In this context then, Clytemnestra, not unlike her sister Helen, is presented in Aeschylus’ Agamemnon not so much as a bloodthirsty mariticidal housewife, but as an agent or catalyst of punishment. In fact the similarity between the two sisters is further alluded to in the play when after hacking Agamemnon and vaunting over it, Clytemnestra proclaims,
That he might not escape nor beat aside his death,
as fishermen cast their huge circling nets, I spread
deadly abundance of rich robes, and caught him fast. (1381-83)
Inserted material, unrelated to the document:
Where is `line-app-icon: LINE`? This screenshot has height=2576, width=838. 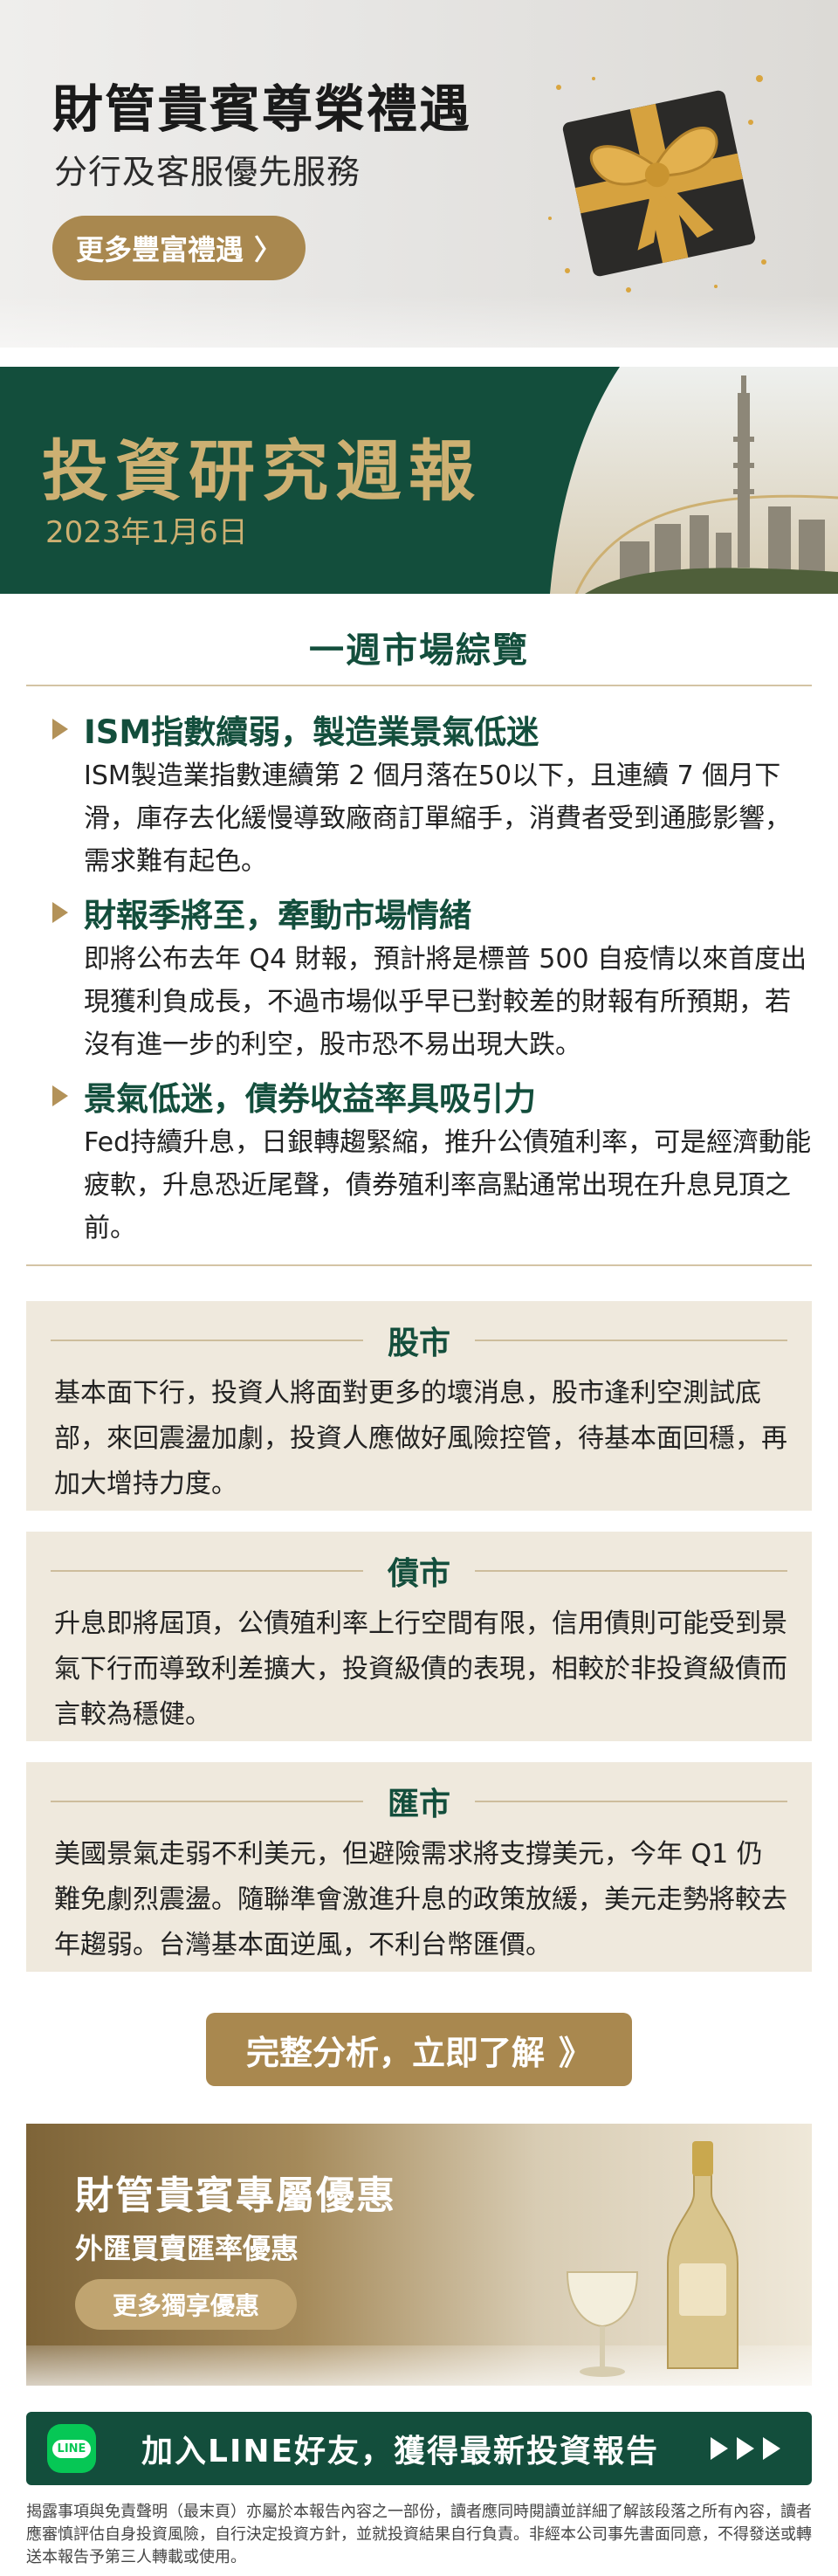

That is, just as earlier in the play when the Chorus describes Zeus’ punishment over Troy as a net, in these final lines Aeschylus is not only drawing a parallel between the punishment meted out on Agamemnon and Paris but between the daughters of Leda who act as nets where men’s follies and pride is not only caught, but punished.
Bibliography
Aeschylus. Aeschylus II: The Oresteia (The Complete Greek Tragedies). Trans. David Grene, Richmond Lattimore, and Glenn W. Most. Chicago: U of Chicago, 2013. Print..
Homer. The Iliad of Homer. Trans. Richmond Alexander Lattimore. Ed. Richard P. Martin. Chicago: U of Chicago, 2011. Print.
Homer. The Odyssey of Homer. Trans. Allen Mandelbaum. New York, NY: Random House Publishing Group. 2003; Kindle Edition.